11. A system for provisioning abstracted compute resources from cloud computing environments comprising:

a processing circuitry;

a memory, the memory containing instructions that, when executed by the processing circuitry, configure the system to:

detect in a cloud computing environment a plurality of compute resources, each compute resource based on a processing circuitry and including a resource type;

apply a benchmark test to each resource type to generate a benchmark result;

determine for each resource type an abstracted compute value based on the benchmark result;

receive a request to provision a compute resource, the request including a value of abstracted compute; and

provision the compute resource based on the received request.

12. The system of claim 11, wherein the memory contains further instructions which when executed by the processing circuitry further configure the system to:

periodically receive requests to provision compute resources;

determine for each received request a value of abstracted compute; and

provision a compute resource based on each determined value of abstracted compute.

13. The system of claim 11, wherein the memory contains further instructions which when executed by the processing circuitry further configure the system to:

determine a risk factor associated with the request; and

modify the value of abstracted compute based on the determined risk factor.

14. The system of claim 13, wherein the memory contains further instructions which when executed by the processing circuitry further configure the system to:

deny the request to provision compute resources based on the risk factor exceeding a predetermined value.

15. The system of claim 11, wherein the memory contains further instructions which when executed by the processing circuitry further configure the system to:

generate a resource pool of abstracted compute, wherein the resource pool includes a plurality of identifiers, each identifier correspond to a provisionable resource.

16. The system of claim 11, wherein the memory contains further instructions which when executed by the processing circuitry further configure the system to:

generate a transaction based on the received request; and

store the generated transaction as a record on a blockchain.

17. The system of claim 11, wherein the memory contains further instructions which when executed by the processing circuitry further configure the system to:

generate a new benchmark test;

apply the new benchmark test to each resource to generate a new benchmark result;

determine for each resource type a new abstracted compute value based on the new benchmark result; and

provision the compute resource based on the new benchmark result.

18. A system for decreasing allocation risk of abstracted compute resources comprising:

a processing circuitry;

a memory, the memory containing instructions that, when executed by the processing circuitry, configure the system to:

receive a request from a client device to allocate compute resources based on a standardized compute framework;

apply a risk assessment on the request to generate a risk score;

detect a plurality of provisionable compute resources of a compute provider corresponding to the received request;

generate a smart contract on a blockchain between the client device and the compute provider, in response to determining that the generated risk score is below a predetermined threshold value; and

execute the smart contract by allocating the provisionable compute resources to the client device.

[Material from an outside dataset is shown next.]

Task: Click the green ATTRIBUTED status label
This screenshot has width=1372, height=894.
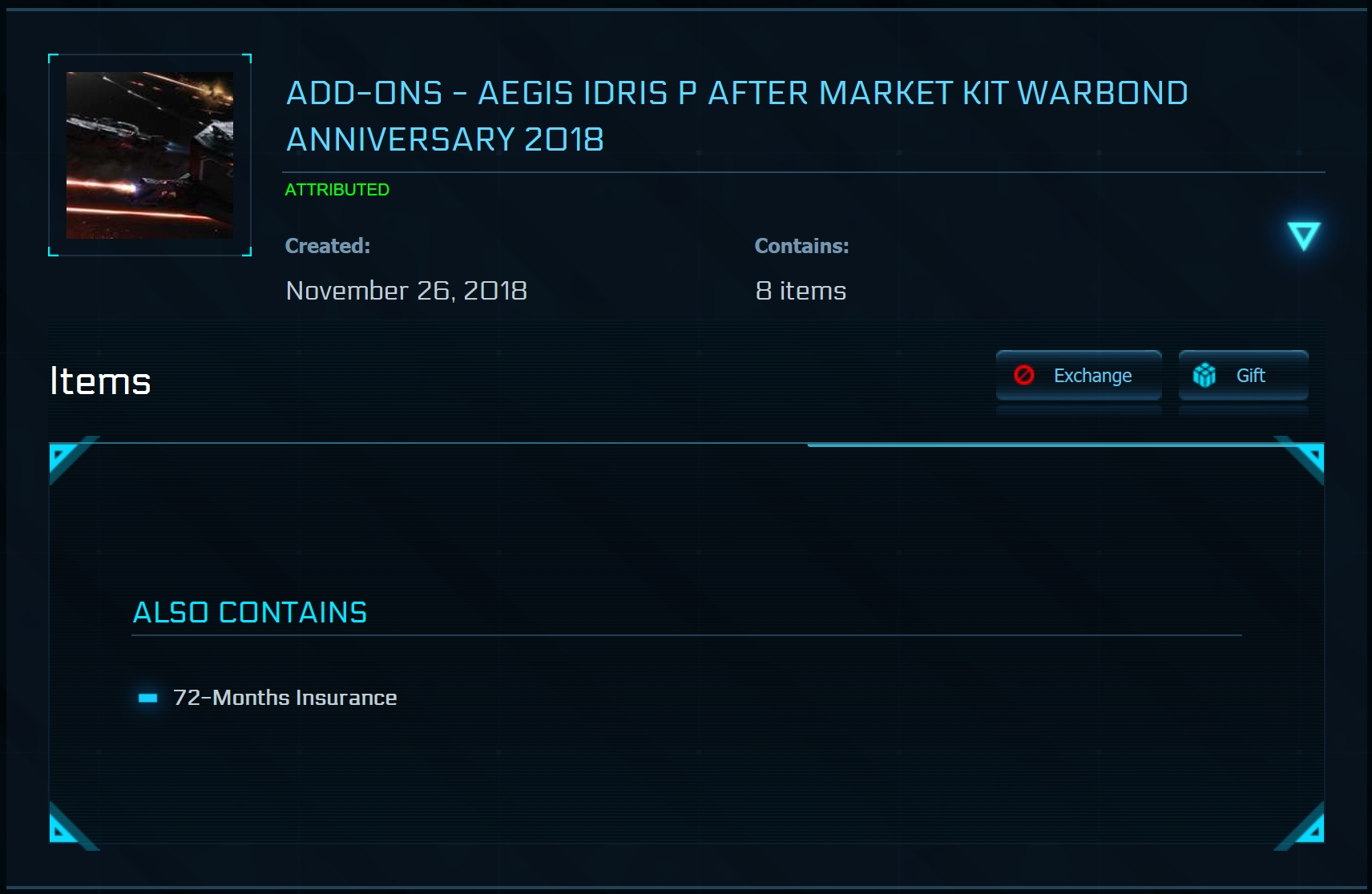Action: (x=337, y=190)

19. The system of claim 18, wherein the memory contains further instructions which when executed by the processing circuitry further configure the system to:

receive from each compute provider of a plurality of compute providers an allocation of compute resources to a resource pool; and

execute the smart contract by allocating at least a portion of the compute resource from the resource pool in response to detecting that the compute provider has not provisioned the provisionable compute resources.